── Recorded data ──

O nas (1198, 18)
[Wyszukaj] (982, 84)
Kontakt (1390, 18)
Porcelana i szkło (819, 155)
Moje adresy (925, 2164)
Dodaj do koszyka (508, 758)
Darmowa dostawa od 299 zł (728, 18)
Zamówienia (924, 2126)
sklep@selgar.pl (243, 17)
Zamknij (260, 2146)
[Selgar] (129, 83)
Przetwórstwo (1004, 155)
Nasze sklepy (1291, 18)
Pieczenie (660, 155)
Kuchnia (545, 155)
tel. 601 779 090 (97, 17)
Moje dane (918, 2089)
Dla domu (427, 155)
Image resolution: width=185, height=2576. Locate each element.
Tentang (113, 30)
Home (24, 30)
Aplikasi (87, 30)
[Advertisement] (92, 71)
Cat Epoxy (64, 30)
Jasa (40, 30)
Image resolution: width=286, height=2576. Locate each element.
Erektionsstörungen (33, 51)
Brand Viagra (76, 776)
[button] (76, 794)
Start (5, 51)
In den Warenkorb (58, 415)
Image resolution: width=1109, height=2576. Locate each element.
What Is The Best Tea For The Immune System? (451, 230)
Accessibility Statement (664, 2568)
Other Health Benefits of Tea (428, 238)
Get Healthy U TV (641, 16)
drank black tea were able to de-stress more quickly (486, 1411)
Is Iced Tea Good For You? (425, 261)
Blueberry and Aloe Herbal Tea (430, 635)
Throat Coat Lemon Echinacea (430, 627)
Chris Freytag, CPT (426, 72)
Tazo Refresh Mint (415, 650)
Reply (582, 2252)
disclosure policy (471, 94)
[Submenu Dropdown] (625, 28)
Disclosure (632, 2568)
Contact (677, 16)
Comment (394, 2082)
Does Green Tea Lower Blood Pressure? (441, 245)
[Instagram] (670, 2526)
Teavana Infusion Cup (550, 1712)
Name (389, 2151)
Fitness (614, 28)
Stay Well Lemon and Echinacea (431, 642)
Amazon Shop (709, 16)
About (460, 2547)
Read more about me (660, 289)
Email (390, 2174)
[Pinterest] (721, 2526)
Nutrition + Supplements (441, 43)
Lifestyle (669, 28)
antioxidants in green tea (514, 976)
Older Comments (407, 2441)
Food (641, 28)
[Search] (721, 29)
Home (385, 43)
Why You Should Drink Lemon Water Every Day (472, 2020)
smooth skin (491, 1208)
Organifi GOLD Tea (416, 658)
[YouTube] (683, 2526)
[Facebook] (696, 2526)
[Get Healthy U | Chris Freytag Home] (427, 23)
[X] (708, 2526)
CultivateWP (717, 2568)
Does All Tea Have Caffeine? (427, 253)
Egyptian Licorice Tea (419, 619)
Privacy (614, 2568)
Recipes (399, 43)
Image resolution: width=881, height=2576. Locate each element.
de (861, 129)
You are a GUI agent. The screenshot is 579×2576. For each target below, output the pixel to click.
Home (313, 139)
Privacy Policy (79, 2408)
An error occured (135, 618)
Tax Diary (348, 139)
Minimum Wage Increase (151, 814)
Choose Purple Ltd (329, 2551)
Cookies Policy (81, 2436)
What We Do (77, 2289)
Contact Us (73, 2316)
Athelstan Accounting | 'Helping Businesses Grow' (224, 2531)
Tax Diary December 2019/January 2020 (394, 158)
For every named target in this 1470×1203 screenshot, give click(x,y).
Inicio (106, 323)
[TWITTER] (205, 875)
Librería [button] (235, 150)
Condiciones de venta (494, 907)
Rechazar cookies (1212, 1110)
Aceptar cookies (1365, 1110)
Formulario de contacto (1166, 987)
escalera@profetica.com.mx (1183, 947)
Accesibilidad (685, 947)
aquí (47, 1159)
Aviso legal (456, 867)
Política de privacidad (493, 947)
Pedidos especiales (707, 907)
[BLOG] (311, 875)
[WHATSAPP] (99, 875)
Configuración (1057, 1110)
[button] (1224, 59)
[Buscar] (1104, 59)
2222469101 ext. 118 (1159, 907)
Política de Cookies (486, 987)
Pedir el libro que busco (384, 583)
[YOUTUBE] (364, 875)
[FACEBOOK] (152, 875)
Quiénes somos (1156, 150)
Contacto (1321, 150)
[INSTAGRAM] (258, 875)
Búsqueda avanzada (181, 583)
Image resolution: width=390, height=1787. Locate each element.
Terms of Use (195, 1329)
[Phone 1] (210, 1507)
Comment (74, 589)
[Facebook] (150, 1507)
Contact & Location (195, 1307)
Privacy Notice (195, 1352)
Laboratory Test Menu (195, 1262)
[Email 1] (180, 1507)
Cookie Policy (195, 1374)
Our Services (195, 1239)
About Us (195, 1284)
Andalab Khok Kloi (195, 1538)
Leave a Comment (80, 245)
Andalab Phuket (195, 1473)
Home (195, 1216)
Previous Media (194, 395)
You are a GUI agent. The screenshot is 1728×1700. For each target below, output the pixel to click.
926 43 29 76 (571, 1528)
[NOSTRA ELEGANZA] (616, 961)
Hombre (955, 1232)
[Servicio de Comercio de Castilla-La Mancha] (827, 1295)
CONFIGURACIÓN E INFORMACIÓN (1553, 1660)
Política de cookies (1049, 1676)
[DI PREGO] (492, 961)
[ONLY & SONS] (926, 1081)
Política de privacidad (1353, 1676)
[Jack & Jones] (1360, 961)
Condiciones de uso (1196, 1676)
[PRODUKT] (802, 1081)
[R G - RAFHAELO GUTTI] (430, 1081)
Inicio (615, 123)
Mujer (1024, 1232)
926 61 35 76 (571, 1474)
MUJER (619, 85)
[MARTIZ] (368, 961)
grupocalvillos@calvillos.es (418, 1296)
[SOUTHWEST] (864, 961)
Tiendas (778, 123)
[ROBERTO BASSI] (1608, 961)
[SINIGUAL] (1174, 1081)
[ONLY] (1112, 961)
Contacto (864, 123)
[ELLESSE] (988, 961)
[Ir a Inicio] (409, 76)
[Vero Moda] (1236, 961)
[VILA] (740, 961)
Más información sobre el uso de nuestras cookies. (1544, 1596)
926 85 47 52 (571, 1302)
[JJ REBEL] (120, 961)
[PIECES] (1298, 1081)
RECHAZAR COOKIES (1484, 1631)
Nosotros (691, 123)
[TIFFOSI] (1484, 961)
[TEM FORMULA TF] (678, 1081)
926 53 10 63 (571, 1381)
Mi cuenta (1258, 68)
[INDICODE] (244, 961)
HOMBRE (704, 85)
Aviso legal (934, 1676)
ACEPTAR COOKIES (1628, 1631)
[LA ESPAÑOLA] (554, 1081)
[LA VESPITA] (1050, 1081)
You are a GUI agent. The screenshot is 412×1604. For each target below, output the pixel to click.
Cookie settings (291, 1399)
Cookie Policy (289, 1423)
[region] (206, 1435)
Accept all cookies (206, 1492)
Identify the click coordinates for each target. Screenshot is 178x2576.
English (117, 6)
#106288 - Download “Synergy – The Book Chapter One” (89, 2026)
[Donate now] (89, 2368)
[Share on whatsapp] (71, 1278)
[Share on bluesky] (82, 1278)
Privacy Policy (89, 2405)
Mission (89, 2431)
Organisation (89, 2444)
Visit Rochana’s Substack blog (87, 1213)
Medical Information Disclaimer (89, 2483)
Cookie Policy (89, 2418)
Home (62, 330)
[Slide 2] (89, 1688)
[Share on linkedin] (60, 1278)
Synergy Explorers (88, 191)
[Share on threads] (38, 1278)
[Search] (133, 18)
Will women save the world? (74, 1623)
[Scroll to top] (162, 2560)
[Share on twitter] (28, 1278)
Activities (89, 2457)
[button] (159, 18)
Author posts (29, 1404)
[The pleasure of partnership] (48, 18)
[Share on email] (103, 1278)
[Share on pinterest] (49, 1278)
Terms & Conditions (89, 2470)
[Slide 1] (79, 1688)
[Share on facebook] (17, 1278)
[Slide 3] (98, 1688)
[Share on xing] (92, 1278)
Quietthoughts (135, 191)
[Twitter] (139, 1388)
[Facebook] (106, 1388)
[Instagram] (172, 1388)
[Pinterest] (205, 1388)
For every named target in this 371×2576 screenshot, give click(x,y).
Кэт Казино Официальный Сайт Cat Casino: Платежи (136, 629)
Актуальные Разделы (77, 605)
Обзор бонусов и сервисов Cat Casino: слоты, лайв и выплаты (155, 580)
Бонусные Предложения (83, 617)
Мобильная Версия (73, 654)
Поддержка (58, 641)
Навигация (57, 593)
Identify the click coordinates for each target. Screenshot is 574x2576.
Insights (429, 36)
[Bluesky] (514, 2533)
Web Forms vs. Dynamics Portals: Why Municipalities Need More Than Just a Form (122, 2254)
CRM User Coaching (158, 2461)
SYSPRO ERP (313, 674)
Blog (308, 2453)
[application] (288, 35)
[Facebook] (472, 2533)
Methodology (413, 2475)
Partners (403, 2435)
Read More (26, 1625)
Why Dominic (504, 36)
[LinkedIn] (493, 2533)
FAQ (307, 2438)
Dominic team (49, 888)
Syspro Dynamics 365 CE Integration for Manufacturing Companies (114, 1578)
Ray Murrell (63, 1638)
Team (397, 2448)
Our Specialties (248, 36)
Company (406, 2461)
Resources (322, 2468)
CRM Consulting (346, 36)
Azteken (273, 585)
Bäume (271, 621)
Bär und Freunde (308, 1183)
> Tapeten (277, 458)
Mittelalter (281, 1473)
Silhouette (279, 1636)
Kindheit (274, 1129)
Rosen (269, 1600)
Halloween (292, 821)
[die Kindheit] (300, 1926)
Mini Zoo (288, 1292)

───

From the entries above, copy each line holding "agent".

Worked solution
You are a GUI agent. The screenshot is 579×2576. For each target below, output the pixel to click.
You are a GUI agent. The screenshot is 1728×1700. For each target below, output the pixel to click.
You are a GUI agent. The screenshot is 412×1604. For each target below, output the pixel to click.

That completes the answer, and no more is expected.